Living in choice is not always comfortable. Moving into power often requires releasing the security blanket of knowing. Growth, in all its forms is a step into not-knowing and that can be many things but rarely is it comfortable.

Truly Powerful People (369)

369.
Join me in inspiring truly powerful people. Each day I will add a new thought, story or idea to support your quest and mine.

I have the sense that happiness and wholeness are trying really hard to catch me. All I need do is stop for a moment, open my arms, and receive them.

In the midst of my running, Catherine reminds me to be still. She reminds me to stop and open my arms. She reminds me to know what I already know.

I know to be still and yet I find myself running and running. What is this gap between what I know and what I practice? What is my story of needing to run?

Story functions as a kind of structure. It is the medium through which we construct our version of reality. My story structure necessitates running. I cycle around and around and around this story of running saying to myself, “Be still.”

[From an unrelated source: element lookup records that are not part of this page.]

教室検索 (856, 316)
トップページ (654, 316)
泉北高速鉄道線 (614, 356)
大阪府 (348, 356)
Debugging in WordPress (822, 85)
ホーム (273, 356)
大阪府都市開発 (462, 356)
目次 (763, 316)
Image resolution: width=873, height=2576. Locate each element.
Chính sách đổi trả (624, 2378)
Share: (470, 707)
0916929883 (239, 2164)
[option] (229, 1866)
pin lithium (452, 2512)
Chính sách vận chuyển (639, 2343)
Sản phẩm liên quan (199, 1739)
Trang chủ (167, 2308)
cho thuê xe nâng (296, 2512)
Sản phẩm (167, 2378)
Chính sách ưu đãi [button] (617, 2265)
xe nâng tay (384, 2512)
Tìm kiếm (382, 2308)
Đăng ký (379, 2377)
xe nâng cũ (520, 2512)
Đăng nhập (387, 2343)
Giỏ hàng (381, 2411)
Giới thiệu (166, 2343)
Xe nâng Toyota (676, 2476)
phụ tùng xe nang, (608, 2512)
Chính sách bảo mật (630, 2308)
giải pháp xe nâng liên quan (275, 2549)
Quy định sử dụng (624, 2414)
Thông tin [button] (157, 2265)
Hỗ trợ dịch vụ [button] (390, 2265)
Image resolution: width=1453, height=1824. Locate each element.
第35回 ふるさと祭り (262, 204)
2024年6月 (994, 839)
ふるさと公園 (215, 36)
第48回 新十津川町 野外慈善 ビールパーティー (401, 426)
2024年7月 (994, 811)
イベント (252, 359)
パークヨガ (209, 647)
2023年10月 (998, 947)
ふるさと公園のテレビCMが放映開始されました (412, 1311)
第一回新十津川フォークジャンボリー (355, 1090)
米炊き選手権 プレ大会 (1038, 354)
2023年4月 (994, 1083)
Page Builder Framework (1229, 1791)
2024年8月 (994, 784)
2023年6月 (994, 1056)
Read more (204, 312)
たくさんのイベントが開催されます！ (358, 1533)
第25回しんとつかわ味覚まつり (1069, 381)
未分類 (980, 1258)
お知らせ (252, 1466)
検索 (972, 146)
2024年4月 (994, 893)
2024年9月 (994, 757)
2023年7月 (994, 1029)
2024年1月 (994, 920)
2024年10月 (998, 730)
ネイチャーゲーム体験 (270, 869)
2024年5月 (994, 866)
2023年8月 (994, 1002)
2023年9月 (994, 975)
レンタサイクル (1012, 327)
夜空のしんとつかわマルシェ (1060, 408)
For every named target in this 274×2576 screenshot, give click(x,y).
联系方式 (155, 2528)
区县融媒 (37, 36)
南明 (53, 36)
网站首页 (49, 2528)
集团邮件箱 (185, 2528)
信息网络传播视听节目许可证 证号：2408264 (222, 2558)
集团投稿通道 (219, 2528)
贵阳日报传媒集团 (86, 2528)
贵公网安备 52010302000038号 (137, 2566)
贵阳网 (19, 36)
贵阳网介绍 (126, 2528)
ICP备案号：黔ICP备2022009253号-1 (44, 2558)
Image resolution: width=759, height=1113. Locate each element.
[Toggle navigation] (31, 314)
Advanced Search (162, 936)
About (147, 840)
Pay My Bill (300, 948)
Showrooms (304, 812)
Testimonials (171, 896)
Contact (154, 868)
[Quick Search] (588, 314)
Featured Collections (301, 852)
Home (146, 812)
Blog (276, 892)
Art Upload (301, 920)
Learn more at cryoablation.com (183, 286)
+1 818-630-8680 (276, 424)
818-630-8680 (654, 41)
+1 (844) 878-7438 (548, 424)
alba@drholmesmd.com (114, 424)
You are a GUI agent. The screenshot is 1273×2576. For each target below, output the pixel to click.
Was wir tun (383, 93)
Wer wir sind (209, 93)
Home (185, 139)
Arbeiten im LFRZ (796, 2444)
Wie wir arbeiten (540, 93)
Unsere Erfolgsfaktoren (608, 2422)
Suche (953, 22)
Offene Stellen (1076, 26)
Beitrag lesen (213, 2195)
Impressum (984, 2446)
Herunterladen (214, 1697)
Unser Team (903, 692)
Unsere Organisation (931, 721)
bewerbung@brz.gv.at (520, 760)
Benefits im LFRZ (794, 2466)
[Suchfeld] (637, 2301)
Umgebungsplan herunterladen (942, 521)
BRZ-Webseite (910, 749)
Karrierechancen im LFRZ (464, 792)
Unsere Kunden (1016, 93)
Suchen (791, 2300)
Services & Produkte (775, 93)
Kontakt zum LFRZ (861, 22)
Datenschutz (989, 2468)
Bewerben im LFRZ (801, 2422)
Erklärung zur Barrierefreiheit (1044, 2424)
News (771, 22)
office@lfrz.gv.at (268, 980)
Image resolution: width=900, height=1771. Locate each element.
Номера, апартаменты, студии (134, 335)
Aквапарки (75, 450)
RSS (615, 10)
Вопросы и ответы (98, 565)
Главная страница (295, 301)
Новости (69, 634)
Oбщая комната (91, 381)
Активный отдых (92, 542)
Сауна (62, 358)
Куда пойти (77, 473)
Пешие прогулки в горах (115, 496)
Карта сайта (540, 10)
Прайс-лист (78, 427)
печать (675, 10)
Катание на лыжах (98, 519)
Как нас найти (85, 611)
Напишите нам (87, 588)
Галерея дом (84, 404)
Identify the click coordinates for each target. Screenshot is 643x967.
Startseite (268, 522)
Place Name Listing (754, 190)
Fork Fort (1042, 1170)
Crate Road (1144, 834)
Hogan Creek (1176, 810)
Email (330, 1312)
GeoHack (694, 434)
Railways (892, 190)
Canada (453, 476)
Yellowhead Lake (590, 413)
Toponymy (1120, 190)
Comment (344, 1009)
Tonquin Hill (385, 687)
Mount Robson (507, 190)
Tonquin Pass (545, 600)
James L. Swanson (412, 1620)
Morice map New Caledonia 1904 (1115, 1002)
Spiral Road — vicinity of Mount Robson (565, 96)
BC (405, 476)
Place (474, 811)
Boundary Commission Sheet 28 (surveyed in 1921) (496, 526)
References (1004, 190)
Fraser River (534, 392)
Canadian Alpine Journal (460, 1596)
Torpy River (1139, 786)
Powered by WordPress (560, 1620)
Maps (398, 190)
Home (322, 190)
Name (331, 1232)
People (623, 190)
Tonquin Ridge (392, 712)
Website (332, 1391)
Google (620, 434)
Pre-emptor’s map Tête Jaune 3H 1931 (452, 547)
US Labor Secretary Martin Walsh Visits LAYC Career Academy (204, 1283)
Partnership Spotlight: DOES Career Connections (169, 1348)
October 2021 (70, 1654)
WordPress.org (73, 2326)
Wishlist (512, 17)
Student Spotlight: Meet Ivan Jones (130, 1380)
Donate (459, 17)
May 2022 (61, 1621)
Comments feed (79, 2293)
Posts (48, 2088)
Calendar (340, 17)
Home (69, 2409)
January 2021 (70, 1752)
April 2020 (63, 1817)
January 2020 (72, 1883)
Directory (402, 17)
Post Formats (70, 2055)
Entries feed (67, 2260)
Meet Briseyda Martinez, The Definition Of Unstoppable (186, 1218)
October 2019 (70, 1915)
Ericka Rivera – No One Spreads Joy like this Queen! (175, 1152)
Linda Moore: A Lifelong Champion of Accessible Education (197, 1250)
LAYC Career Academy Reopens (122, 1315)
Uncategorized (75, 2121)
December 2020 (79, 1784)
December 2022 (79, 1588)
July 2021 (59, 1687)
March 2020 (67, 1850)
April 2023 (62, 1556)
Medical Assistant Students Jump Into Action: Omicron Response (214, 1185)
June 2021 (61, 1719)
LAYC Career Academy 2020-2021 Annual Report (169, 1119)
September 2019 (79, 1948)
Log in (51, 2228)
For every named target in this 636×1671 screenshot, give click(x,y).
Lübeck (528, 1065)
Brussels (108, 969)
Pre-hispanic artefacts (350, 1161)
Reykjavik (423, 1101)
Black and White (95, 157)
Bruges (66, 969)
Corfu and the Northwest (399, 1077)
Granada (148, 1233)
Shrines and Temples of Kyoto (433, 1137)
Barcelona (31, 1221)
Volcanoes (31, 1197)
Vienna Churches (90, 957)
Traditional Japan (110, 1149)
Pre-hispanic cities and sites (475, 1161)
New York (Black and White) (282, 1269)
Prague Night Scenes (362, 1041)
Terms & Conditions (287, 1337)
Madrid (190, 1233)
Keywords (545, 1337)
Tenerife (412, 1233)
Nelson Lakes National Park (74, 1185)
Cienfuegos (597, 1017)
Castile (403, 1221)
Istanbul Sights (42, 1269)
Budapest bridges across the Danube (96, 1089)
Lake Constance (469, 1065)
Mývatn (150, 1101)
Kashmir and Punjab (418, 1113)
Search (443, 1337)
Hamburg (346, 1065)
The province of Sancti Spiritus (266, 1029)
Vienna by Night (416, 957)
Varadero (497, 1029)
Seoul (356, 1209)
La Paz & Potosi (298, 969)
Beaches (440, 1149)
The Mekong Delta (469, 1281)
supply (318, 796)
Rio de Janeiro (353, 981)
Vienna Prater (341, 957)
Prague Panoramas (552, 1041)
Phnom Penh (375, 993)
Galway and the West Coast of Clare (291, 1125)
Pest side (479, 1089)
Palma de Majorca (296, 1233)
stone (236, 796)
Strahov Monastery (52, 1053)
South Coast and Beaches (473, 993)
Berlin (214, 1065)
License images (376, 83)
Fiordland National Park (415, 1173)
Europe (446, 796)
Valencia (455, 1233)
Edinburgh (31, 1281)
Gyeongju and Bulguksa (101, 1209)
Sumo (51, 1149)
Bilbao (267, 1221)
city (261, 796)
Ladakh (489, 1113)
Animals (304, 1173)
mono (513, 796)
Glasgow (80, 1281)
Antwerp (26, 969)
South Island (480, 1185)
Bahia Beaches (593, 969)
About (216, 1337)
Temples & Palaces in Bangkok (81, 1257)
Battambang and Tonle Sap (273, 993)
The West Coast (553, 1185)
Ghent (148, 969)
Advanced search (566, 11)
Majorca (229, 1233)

Scott told me of Hawking Radiation. In his description, two molecules are locked in single motion on opposite sides of a black hole. They orbit a black hole and serve to hold each other in place. If one of the molecules breaks, moves out of sync, a delicate balance is broken. One molecule flies off into space, untethered. The other is sucked into the black hole and with that motion, the hole collapses. All evidence, all history, all story of the hole is gone as if it never existed. A new story is possible.

One molecule moves out of sync and the story structure collapses. What two molecules hold my story in place? What molecule do I need to jigger out of sync? What history do I need to collapse to be still, as I know, and receive happiness and wholeness?

Truly Powerful People (368)

368.
Join me in inspiring truly powerful people. Each day I will add a new thought, story or idea to support your quest and mine.

I had a conversation today with Sylvia and many bulbs lit above my noggin. Things I have been chewing on for a few years came into clarity. We were talking about teams, particularly training people to work as more effective teams.

I have been saying to no audience in particular that “Time is money” is an antiquated industrial era notion; today relationship is money. That is not some woo-woo notion. Read any business magazine and count the number of times you see the word “nimble” or “responsive” or “flexible” or “fast pace of change.” These are the words and phrase used to describe the characteristics of a successful business; these are the words used to describe the business needs of the day.

In the old world the structure of a business was the management hierarchy, business as control. Control models slow you down, they restrict energy and innovation because that is what they were designed to do. Nimble is anathema to the culture of control.

What I realized today, what has been right in front of my face for ages, is that the structure of a nimble business exists within the relationships of a team. The structure of a team is concrete, it is in the agreements they make and hold and cultivate together. Nimble is a team that knows what they serve and why they serve it (they are oriented according to what they bring). Nimble is a team that can adjust and respond to rapid change; it is a form of flocking behavior: simple relationships that are capable of complex movement. Nimble is possible when the team holds itself responsible, when the individuals that make up the team hold themselves responsible, when accountability (one of my least favorite business terms) is personal and does not require any form of accountability police (otherwise known as management) to hold the line.

Relationship, carefully created around specific agreements, is the structure of contemporary business. Nimble is possible when powerful people empower people.